There will obviously be a limit to the degree of customization that is possible. But some efforts will be rewarded. The applicator uses GPS technology to collect or recall relevant data – sensitive areas, high and low infestation levels, or changes in canopy structure. With the new atomizer, the applicator can emit the most effective droplet size, velocity, span, and dose appropriate for the pest or canopy on a site-specific basis. The use of spray quality classification systems such as those developed by the BCPC and ASAE will guide optimization efforts, but in the end, these classification systems will be too broad to fine-tune the system.
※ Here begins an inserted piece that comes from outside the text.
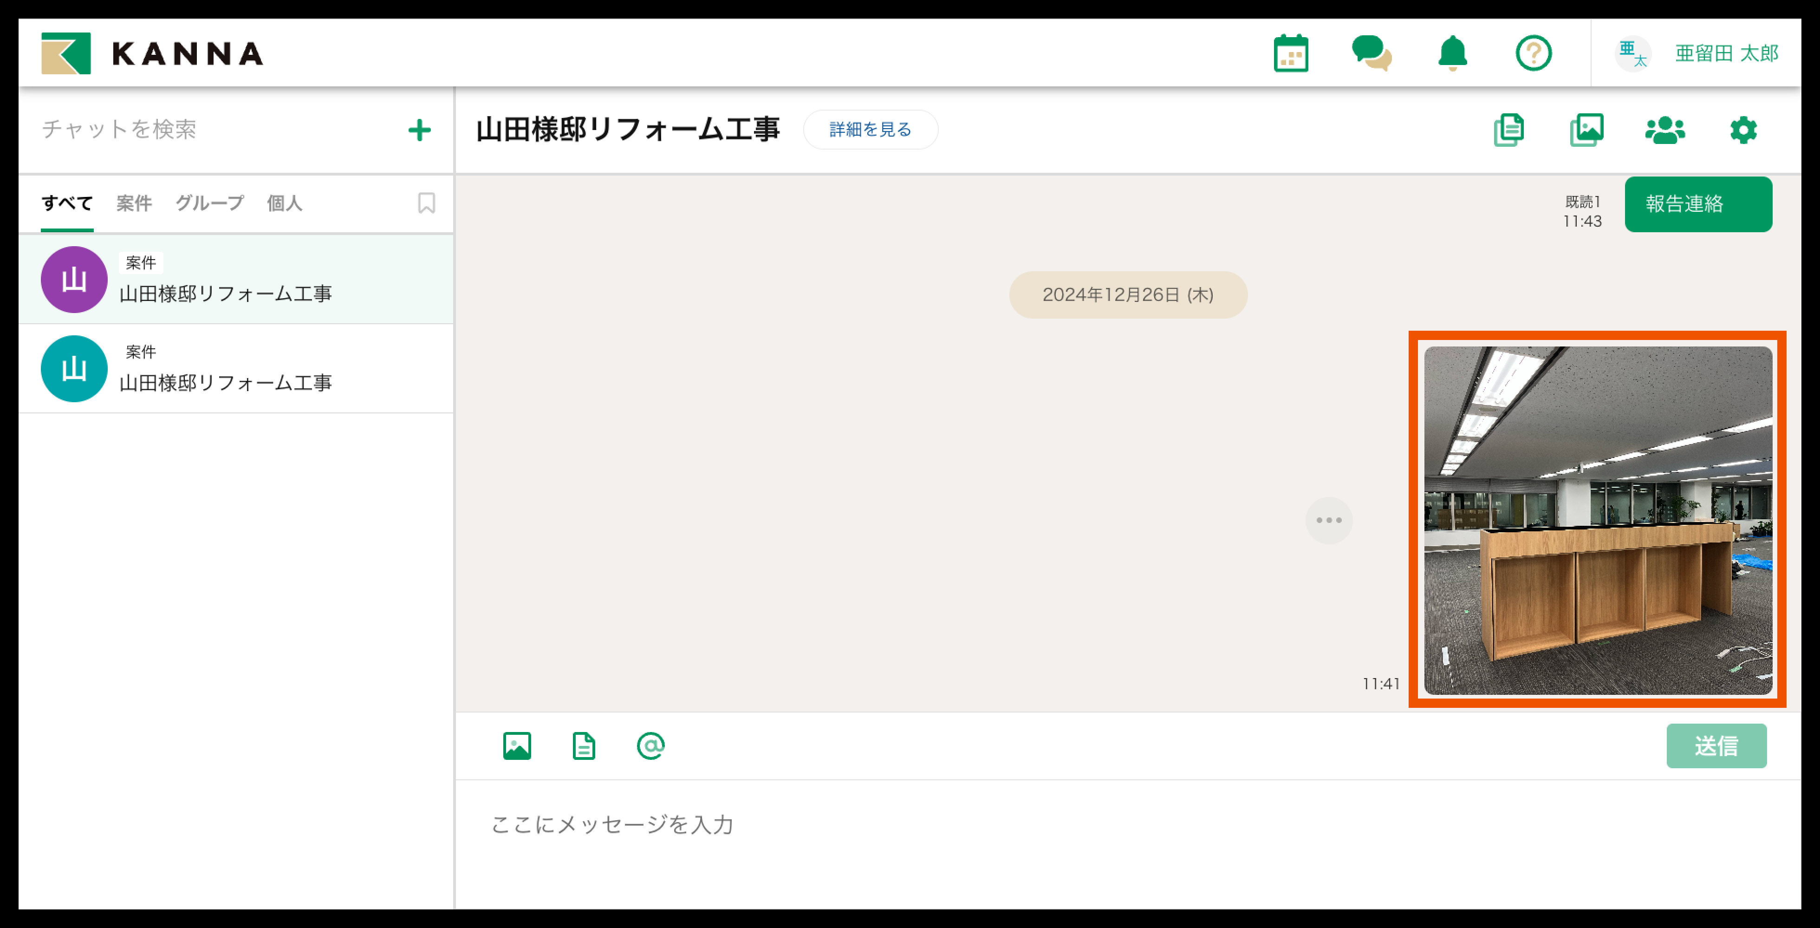1820x928 pixels.
Task: Open the help question mark icon
Action: [x=1533, y=54]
A higher resolution, multi-parameter scheme which is sensitive enough to represent the criteria laid out in this paper will be necessary.
Possible difficulties emerge when the system resists optimization. For example, it would be comparatively easy for the applicator to control a broadleaf weed in a grassy canopy, as the size spectrum which optimizes grass canopy penetration is also likely to target the broadleaf weed effectively. If a tank mix is used to control both grassy and broadleaf weeds in this canopy, the applicator now needs a more heterogeneous spray, where a finer component targets the grassy weed, and the coarser component still effectively transfers dose to the broadleaf weed. As the situation increases in complexity, the simultaneous optimization of several criteria will be increasingly difficult.
Conclusions
Only an integrated approach involving all stakeholders (engineers, chemists, biologists, etc.) can result in improved application of CPAs. Individual goals and concerns must be communicated and reconciled in new design efforts. This paper represents a wish list from biologists’ perspectives. While greater flexibility and control are important objectives in our opinion, consideration must also be given to mechanical complexity and cost, possible interactions with formulations exhibiting a range of physico-chemical properties, biocontrol agents, and practical strategies for adoption. A continued willingness to establish and maintain lines of communication and cooperation between these disciplines will be pivotal to success.
Acknowledgments
The invitation by the ILASS Program Organizing Committee to make this presentation is gratefully acknowledged.